* DIRECTIONS FOR THIS TASK
Express the lines of the material from the line containing "This screenshot has height=565, width=1548." through the line containing "click(67, 376)", both included, as a JSON list of strings with one string per line, and omit blank lines.

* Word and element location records
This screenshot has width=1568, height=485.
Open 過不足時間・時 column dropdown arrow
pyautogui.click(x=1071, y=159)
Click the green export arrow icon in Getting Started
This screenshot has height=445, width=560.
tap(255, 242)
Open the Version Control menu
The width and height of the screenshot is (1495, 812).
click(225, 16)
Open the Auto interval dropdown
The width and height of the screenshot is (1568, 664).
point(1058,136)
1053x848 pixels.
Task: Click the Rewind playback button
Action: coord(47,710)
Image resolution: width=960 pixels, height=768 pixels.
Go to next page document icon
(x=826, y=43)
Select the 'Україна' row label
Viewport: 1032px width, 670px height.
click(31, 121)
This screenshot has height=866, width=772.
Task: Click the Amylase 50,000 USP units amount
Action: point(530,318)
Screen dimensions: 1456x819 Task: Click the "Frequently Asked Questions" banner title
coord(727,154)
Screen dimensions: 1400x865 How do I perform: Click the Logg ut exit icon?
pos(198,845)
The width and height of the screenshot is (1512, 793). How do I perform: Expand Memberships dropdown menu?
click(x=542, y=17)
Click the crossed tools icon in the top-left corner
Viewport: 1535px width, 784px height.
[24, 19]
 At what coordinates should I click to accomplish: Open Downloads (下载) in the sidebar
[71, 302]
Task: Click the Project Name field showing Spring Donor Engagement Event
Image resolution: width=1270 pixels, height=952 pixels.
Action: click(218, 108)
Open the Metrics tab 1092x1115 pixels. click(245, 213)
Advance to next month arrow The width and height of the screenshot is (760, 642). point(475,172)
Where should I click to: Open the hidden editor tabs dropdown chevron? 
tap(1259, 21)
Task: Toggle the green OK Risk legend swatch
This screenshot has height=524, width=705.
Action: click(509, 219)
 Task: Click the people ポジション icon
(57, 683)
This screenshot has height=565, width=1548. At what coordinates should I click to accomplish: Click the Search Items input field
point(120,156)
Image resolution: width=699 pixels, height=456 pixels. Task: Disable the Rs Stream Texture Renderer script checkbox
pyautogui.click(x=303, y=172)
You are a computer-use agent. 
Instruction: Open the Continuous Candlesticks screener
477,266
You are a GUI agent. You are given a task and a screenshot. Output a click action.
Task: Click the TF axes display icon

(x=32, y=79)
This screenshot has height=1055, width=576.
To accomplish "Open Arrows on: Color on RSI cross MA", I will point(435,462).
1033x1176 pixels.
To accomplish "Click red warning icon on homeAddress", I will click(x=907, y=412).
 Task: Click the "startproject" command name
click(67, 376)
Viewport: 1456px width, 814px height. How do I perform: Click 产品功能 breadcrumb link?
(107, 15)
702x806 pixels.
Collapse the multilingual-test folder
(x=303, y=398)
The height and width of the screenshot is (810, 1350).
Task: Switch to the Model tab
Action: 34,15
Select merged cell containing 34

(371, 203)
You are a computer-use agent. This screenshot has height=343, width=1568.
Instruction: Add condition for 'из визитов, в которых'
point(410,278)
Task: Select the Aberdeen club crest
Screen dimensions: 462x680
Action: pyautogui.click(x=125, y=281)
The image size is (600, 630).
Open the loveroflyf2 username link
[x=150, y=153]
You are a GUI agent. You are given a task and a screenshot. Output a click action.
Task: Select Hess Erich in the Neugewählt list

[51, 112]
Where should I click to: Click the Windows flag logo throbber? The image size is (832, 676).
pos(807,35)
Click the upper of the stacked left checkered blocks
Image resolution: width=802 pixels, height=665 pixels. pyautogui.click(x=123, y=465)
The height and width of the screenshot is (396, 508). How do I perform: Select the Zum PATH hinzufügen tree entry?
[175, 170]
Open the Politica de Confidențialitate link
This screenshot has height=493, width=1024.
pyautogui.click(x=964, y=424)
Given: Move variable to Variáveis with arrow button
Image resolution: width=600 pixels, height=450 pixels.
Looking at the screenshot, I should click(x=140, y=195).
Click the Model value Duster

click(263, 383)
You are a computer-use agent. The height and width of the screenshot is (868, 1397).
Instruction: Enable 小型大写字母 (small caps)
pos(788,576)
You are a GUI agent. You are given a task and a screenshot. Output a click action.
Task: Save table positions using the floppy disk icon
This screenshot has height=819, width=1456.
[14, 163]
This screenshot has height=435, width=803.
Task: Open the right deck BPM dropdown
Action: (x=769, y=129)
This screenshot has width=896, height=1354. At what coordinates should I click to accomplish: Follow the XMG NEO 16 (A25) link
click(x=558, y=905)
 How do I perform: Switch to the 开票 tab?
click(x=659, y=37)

* EXERCISE ANSWER
[
  "This screenshot has height=565, width=1548. At what coordinates should I click to accomplish: Click the Search Items input field",
  "point(120,156)",
  "Image resolution: width=699 pixels, height=456 pixels. Task: Disable the Rs Stream Texture Renderer script checkbox",
  "pyautogui.click(x=303, y=172)",
  "You are a computer-use agent. ",
  "Instruction: Open the Continuous Candlesticks screener",
  "477,266",
  "You are a GUI agent. You are given a task and a screenshot. Output a click action.",
  "Task: Click the TF axes display icon",
  "(x=32, y=79)",
  "This screenshot has height=1055, width=576.",
  "To accomplish \"Open Arrows on: Color on RSI cross MA\", I will point(435,462).",
  "1033x1176 pixels.",
  "To accomplish \"Click red warning icon on homeAddress\", I will click(x=907, y=412).",
  " Task: Click the \"startproject\" command name",
  "click(67, 376)"
]